劇場公開日 2022年12月16日

「ケイコの勝利」ケイコ 目を澄ませて inosan009さんの映画レビュー(感想・評価)

ケイコの勝利

2024年4月8日
PCから投稿
鑑賞方法:映画館

泣ける

 生まれつきの聴覚障がいのため耳が全く聞こえないケイコ。ホテルの下働きをしながらボクシングジムに通い、プロのリングにも立つ。だがこれは、そんな不遇のボクサーのサクセス・ストーリーではない。むしろ挫折の物語だ。

 彼女はなぜ闘うのか。勝とうが負けようがリングに立ち、ジムで汗を流す。そのことだけに命の輝きを求めようとしているかのようだ。
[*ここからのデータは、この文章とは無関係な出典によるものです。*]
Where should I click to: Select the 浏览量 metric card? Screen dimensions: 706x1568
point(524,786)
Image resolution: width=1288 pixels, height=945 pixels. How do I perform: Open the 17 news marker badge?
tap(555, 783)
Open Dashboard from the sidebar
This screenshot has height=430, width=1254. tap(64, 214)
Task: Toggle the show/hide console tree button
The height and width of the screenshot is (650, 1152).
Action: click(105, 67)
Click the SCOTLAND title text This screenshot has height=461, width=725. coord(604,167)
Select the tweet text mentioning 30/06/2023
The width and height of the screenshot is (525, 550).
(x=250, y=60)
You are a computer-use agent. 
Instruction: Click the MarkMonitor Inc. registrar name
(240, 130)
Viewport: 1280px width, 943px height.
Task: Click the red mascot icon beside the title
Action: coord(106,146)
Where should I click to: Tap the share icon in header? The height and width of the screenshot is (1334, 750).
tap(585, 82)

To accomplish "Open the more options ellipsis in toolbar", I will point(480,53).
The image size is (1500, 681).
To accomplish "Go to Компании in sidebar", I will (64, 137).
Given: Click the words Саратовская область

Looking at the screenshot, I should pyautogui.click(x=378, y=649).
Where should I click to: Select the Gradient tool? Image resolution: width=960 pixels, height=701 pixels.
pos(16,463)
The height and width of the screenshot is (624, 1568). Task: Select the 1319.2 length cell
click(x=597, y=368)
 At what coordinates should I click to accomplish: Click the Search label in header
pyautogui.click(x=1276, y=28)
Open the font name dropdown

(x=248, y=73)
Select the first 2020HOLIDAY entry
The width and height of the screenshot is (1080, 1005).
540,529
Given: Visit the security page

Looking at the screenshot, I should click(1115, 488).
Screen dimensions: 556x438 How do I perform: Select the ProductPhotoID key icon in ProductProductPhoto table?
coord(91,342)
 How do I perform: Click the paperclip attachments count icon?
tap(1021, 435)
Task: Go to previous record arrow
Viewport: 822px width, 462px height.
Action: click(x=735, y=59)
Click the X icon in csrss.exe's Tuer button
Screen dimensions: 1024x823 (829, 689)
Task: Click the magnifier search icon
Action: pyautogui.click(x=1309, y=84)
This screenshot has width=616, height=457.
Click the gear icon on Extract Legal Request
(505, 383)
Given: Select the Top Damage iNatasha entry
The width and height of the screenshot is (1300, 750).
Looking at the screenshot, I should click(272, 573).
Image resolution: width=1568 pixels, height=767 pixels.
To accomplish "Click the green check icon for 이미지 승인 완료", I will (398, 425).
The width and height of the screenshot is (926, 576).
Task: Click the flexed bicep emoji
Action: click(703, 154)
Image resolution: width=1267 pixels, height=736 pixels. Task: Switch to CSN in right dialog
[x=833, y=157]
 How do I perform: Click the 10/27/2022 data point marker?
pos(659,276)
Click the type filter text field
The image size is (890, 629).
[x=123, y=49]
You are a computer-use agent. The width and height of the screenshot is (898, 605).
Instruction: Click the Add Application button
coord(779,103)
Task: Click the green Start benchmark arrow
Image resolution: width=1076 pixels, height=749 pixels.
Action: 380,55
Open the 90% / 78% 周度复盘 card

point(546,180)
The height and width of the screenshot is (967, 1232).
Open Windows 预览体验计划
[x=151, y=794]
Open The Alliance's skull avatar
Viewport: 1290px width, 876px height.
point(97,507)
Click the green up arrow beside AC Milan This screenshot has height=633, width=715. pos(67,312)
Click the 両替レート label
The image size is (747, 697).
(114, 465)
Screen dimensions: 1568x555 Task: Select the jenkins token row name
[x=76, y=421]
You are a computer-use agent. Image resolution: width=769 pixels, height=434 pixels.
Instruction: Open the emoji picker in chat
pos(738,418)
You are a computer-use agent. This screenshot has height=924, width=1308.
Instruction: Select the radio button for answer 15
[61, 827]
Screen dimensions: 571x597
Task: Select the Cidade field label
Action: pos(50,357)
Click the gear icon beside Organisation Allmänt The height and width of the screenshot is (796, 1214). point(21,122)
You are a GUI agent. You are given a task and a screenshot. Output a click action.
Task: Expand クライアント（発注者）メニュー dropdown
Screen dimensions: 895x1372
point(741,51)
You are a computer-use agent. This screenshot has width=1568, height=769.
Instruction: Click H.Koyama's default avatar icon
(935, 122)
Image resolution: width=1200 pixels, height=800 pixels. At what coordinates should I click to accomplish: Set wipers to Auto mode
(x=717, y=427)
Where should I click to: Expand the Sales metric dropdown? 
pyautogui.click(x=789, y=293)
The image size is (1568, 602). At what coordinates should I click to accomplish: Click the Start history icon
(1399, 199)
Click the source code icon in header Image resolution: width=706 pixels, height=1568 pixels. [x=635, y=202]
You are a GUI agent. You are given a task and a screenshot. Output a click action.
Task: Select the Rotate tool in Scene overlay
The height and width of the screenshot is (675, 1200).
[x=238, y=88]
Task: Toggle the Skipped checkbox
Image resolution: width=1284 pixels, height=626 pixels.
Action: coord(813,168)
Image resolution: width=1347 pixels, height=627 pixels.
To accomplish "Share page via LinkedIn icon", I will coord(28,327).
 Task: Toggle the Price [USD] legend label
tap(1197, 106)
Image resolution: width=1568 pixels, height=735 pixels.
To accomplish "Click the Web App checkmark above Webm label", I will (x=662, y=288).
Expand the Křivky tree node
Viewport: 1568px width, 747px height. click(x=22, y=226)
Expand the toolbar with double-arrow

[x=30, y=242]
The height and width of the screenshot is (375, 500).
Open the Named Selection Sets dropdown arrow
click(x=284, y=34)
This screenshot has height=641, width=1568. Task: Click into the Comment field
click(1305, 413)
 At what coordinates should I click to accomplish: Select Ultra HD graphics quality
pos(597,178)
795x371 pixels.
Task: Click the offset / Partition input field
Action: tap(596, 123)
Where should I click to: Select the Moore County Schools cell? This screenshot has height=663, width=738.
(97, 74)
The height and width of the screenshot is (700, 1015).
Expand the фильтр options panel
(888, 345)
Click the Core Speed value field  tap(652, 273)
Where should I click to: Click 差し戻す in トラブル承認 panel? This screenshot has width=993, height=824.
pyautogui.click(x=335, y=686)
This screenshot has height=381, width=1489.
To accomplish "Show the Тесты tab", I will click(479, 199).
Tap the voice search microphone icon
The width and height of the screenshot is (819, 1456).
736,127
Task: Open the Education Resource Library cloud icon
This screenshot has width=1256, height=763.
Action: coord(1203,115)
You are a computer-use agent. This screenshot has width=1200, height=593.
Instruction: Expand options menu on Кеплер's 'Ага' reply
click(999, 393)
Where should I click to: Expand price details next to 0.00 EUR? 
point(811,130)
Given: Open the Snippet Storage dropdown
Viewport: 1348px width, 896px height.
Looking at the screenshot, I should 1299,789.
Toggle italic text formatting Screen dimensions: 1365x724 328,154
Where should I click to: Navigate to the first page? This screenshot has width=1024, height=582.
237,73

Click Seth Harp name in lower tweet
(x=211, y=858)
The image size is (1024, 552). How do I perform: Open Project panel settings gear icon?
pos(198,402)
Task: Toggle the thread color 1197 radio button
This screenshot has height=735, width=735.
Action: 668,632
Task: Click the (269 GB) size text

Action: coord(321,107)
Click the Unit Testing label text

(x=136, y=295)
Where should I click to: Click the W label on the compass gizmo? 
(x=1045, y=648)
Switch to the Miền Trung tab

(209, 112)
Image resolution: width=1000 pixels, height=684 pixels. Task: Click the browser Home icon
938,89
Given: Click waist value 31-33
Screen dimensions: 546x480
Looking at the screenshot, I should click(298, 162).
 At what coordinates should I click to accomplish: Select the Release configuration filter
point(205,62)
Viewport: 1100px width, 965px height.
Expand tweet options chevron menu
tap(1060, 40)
荒川あたりの河川敷で共にシャドウボクシングに励むケイコとジムの会長、岸井ゆきのと三浦友和が、まるで『ミリオンダラー・ベイビー』のイーストウッドとヒラリー・スワンクに見えてくる。会長に甘えるような岸井ゆきのの楽しそうな表情が印象的だ。

 試合に負けた数日後、ケイコは偶然出会った相手ボクサーからリスペクトに満ちた挨拶を受ける。彼女の勝利の瞬間だ。映画は静かに主張する。試合に勝つことだけが勝利じゃない、時に挫けそうになる自分に打ち勝ってこそ、真の勝利があるのだと。